===== EXCERPT TO READ =====

If all parasites disappeared, the world would look very different, and not for the better.
Photo via Wikimedia Commons
Parasites are generally portrayed as ruthless organisms that give and refuse to take, living off their host organism in a non-symbiotic relationship. However, parasites actually play a very significant, and even beneficial, role in the world.
Scientists estimate that around 50 percent of all organisms are parasitic. “There's a huge universe of parasites,” parasite expert Andres Gomez of ICF International in Washington, DC, told the BBC. “They are abundant, ubiquitous, diverse, and important.”
If we managed to get rid of all the parasites, the world would look very different and the difference would be noticeable almost immediately.
“Within hours, millions of poor people would be cured of serious chronic illness like malaria, schistosomiasis, and ascariasis,” Kevin Lafferty of the US Geological Survey in Santa Barbara, California also told the BBC. “People would be able to work harder and enjoy their lives more. Their livestock and crops would be healthier too.”
But, according to the “hygiene hypothesis,” our immune systems have evolved to cope with a certain amount of infections. So if we aren't exposed to parasites and other diseases when we’re young, our immune systems don’t develop properly and can start attacking our own bodies. This is a potential explanation as to why so many people today, especially the ones living in clean environments, suffer from allergies and autoimmune diseases. Or why parents think exposing their kids to chicken pox is a good idea. If we lived in a vacuum where we weren’t exposed to any parasites, we could potentially suffer from more (and more serious) autoimmune diseases.
The circle of life would also be disrupted with the absence of parasites, because they regulate the number of plant-eating insects and other pests. Within months, the number of pests would escalate rapidly and seriously damage food crops, according to Lafferty. As a result, we’d be forced to use more pesticides, which in turn would affect wildlife.
The BBC also warns that parasite-free oceans could turn into bodies of water that more closely resemble scummy roadside ponds. Even sex could be negatively impaced in the absence of parasites.
Ultimately, these largely unwelcome microscopic guests actually benefit us more than they hurt us. In research published in 2014, Luis Zaman of the University of Washington in Seattle used a computer model to simulate the evolution of organisms. He found that parasites force their hosts to become more complex. When he suddenly removed the parasites, the host animals became much less complex, and much more alike.
In real life, Zaman hypothesizes that removing parasites wouldn’t just make other organisms simpler and less diverse. “My bet would be that we would see even more drastic rates of extinctions,” Zaman told the BBC. “Research has shown many times that parasites are important drivers and maintainers of diversity.”

===== SUPPLIED ENTRIES =====

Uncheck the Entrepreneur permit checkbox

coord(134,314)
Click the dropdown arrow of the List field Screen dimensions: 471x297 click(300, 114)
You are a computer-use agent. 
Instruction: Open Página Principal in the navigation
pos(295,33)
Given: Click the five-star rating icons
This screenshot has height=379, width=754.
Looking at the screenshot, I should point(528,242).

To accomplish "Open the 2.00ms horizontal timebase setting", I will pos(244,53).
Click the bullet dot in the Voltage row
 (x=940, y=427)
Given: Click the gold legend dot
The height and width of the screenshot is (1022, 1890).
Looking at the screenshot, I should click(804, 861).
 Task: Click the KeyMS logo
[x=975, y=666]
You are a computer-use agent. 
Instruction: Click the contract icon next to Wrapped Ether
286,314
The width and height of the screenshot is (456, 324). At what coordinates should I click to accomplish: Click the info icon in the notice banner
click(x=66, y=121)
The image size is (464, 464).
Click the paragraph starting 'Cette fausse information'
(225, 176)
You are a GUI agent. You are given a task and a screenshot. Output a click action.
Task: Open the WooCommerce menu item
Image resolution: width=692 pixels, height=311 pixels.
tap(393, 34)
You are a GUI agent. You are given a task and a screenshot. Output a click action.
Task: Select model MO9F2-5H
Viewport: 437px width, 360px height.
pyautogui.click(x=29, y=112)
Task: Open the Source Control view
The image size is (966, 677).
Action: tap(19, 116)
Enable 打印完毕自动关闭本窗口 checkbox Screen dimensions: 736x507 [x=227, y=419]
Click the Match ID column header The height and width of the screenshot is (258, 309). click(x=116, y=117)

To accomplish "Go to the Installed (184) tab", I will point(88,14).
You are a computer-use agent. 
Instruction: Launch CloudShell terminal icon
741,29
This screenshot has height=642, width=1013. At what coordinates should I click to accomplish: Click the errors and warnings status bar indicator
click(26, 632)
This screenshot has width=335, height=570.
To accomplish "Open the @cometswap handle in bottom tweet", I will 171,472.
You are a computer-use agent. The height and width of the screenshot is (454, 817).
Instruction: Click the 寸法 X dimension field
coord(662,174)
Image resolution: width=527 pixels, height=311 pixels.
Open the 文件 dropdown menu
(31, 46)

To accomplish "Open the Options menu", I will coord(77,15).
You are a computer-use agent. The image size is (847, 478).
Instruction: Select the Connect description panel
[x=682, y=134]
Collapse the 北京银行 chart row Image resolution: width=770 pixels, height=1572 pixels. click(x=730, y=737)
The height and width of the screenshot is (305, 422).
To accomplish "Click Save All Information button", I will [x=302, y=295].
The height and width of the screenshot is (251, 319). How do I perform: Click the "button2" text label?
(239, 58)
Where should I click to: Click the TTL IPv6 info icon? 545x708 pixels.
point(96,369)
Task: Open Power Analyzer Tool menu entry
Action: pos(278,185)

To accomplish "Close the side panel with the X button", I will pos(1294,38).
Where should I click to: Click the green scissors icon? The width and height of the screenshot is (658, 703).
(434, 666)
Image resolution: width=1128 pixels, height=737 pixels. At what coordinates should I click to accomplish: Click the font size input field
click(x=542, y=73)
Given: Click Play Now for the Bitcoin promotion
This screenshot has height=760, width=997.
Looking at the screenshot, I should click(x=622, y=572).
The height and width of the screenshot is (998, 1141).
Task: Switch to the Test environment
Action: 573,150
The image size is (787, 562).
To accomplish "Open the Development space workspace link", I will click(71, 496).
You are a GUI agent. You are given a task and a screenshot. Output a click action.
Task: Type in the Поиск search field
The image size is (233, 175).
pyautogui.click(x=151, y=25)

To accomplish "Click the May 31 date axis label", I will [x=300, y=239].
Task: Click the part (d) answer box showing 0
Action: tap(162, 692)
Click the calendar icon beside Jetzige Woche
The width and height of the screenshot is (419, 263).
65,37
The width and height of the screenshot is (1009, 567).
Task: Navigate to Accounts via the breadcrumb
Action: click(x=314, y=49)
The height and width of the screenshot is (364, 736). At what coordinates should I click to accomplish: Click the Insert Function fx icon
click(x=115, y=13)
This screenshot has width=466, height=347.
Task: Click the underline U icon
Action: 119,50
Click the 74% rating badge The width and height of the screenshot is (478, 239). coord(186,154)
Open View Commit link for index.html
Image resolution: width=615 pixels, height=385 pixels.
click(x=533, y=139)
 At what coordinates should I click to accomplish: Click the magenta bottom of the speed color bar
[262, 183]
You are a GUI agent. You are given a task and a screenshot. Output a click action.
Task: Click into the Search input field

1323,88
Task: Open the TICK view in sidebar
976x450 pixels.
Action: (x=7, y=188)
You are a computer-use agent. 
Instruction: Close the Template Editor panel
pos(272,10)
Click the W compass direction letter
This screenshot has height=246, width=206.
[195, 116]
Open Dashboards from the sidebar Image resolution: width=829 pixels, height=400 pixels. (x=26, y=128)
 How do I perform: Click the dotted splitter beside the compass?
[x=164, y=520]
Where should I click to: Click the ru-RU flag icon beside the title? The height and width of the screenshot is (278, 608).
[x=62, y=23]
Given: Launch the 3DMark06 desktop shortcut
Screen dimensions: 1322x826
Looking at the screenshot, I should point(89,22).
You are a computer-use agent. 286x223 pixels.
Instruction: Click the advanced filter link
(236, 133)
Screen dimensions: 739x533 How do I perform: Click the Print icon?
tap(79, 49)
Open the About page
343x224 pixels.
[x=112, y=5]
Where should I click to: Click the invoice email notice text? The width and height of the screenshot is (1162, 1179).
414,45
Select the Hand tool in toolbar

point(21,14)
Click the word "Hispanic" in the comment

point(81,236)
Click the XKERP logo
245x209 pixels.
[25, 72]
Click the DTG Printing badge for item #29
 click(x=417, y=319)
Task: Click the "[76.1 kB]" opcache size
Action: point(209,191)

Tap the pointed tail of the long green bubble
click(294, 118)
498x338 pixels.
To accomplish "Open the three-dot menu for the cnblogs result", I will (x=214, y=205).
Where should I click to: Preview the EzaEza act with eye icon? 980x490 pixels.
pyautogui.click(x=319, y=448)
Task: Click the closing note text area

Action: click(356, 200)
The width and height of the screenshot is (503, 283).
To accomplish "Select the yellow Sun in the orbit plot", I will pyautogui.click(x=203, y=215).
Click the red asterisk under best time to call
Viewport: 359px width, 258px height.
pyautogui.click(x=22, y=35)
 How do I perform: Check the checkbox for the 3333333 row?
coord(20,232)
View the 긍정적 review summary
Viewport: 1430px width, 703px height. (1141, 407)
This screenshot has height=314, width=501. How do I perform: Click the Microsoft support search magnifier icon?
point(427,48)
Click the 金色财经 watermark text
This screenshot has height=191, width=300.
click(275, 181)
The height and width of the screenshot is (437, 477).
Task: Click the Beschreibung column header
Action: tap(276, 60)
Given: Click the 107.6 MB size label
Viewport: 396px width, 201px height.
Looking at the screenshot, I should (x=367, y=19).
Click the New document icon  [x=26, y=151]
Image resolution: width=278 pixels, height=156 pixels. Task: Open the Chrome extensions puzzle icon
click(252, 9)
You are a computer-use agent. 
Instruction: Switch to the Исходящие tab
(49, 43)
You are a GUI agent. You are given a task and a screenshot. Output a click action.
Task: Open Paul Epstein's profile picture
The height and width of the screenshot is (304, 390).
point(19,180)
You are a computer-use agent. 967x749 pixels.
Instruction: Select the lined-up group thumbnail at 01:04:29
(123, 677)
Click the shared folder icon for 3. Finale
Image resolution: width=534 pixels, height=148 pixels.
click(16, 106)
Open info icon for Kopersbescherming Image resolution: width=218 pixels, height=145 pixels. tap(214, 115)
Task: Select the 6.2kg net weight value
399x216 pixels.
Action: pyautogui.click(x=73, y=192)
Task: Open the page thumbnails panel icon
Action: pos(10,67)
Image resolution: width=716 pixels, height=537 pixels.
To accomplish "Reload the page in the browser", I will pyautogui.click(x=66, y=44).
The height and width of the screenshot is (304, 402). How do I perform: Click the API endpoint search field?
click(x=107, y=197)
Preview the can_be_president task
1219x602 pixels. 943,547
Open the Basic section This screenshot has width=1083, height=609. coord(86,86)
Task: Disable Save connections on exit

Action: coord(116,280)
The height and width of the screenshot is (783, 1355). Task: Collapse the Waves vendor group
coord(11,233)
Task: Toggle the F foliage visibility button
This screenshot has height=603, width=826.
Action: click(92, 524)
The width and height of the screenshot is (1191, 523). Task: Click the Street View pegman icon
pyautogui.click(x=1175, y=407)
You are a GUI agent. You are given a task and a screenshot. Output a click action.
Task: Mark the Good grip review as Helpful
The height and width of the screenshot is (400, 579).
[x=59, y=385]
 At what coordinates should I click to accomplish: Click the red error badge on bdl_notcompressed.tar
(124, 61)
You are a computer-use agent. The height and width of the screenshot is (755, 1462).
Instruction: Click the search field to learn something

=====

#### ACTIVITY 1
Answer these questions using the article on parasites:
(a) About what share of all organisms do scientists estimate are parasitic?
(b) Which three illnesses does Kevin Lafferty say millions of poor people would be cured of within hours?
(c) In what year was Luis Zaman's computer-model research published?
#### ACTIVITY 2
Reproduce the passage of the article on parasites from "If all parasites" to "in the world.".

#### ANSWER SECTION 1
(a) Around 50 percent.
(b) Malaria, schistosomiasis, and ascariasis.
(c) 2014.

#### ANSWER SECTION 2
If all parasites disappeared, the world would look very different, and not for the better.
Photo via Wikimedia Commons
Parasites are generally portrayed as ruthless organisms that give and refuse to take, living off their host organism in a non-symbiotic relationship. However, parasites actually play a very significant, and even beneficial, role in the world.